HKT, formerly known as Hong Kong Telecom, is part of PCCW, with which Telstra partnered for many years in a joint venture called Reach.
Telstra owns 76.4% of CSL, with the remainder held by New World Development. HKT will acquire the entire business.
Telstra Chief Executive Officer David Thodey said Telstra had enjoyed considerable success in Hong Kong, but this was a great opportunity to maximise shareholder value. “CSL has been a strongly performing business, the compound annual revenue growth rate was 9.4% over the last three years and we have gained market share. We are proud of CSL’s achievements. It has established itself as a premium brand and strong player in the market, last year adding 425,000 mobile customers.
“But there are a number of dynamics in the Hong Kong mobiles market. Asia is a very diverse region, with each market in Asia having its own characteristics and opportunities, and we need to consider these individually as we look to maximise value for our shareholders.
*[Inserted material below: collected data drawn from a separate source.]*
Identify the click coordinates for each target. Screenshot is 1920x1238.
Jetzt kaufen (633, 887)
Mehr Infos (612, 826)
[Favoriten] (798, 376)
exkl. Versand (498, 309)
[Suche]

“We want to leverage our domestic strengths to grow our global footprint. The team is focused on refining and enhancing our strategy across Asia and identifying further opportunities to build our capability in the region.”
As an example Thodey mentioned Autohome. Telstra recently increased its stake in the successful Chinese car site and successfully listed it on the NYSE. Telstra’s investment in Autohome is now valued at $US1.9billion.
“In the last 18 months Telstra has opened nine new points of presence internationally, entered into two new submarine cable investments, opened a new data centre in Singapore and boosted our data capabilities across three continents.
“We have seen significant growth in different parts of our business in Asia, including Autohome and Telstra Global, and our plans to grow our business in this region remain firmly in place,” Thodey said.
The sale of CSL is expected to generate a profit to Telstra of approximately $600 million.